Rear projection means the screen probably needs to be see through like tulle, mesh or chiffon (the Holloillusion fabric is similar). You'll want to go with a lighter color like white or gray that will disappear in darkness, but you may want to buy a yard to test it out first. The ATMOSFX vid with tips and tricks suggests taking a strong light to test the fabric (see vid for details).









Atmosphere Effects: - Scrim help


Need a little advise on scrim material. I plan on using a scrim over my front door and using a rear projector off to the side of the door projecting atmosfearfx ghostly apparitions floating bride. what is the best color scrim? I plan on buying the material online. What is the best scrim material...




www.halloweenforum.com
















^nice amount of info in the thread and videos about the colors and rear projecting, along with a nice test using some light colored thin mesh

Possible fabrics to test out:






Casa Collection Chiffon Fabric 58"-Solid Colors | JOANN


Shop an elegant collection of satins, lace, crepe, sheers and chiffons-all dyed to match at JOANN. They're available in various solid colors to choose from.




www.joann.com


----------



## J-Man (Feb 1, 2011)

VentureJD said:


> We just moved into a new house with a large front yard and some big oak trees. We're going to set up a graveyard and pumpkin patch and would like to stretch a rear projection screen between two of the oak trees to create a background of spirits rising from the cemetery and pumpkin patch. The screen will be 40' wide by about 10' high. We'll use a 2-foot high picket fence across the rear of the cemetery, so we can actually get away with an 8' high screen. The current plan is to hang it from aircraft cable stretched between the two trees and rear project from one or two windows in our garage. My question is: What material would you recommend for a screen this large? Thanks.
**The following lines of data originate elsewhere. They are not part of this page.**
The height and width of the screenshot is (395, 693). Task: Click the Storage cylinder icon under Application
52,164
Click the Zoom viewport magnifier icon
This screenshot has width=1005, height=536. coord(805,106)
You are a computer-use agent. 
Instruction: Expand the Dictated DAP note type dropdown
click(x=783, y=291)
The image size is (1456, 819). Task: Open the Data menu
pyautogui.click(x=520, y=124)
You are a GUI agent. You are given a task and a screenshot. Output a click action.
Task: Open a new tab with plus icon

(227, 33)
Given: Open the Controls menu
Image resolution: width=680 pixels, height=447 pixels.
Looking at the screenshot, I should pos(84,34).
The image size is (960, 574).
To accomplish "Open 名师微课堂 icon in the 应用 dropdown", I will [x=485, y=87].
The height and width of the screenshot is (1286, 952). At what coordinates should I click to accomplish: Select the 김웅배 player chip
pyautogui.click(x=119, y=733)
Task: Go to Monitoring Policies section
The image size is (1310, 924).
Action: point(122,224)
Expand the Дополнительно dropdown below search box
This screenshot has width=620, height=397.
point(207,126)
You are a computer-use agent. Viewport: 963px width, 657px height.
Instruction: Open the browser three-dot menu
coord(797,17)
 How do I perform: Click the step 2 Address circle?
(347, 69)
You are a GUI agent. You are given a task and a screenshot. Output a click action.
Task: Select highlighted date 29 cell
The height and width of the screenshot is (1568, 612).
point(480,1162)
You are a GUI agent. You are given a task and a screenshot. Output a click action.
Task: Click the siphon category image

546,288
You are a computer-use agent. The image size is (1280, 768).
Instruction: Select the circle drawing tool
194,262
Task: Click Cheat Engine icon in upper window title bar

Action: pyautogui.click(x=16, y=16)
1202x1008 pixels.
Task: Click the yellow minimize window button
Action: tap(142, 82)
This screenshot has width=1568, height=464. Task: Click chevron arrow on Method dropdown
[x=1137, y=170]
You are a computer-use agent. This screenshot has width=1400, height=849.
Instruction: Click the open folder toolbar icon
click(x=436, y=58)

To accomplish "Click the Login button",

Not sure why you would need 40' wide. Even at 10' high with 16:9 aspect ratio the image would only cover 18' wide, and that's assuming you have a projector capable of that in the distance from the garage to the screen.


----------



## 66539 (Feb 20, 2016)

While I don't know if they will respond, you might want to ask the Davis family at Davis Graveyard about how they set up their screens. They have one at the back of their property every year that has ghosts wandering across what is a very wide screen that runs the length of most of the back yard. They've had it up for years. I'm not sure if they did it last year, but two years ago when we visited, it was still in use. It's been around for years, so they might have some good advice about how to do it. I've chatted with them in the past and they've been friendly, although a bit slow to respond.


----------



## Lonescarer (Jun 4, 2009)

If you really want a high quality fabric in a single piece the sizes you're talking about, you're gonna have to go with a theatrical supplier, but they can be super expensive. Check out rosebrand.com/product743/Sharkstooth-Scrim-FR.aspx


----------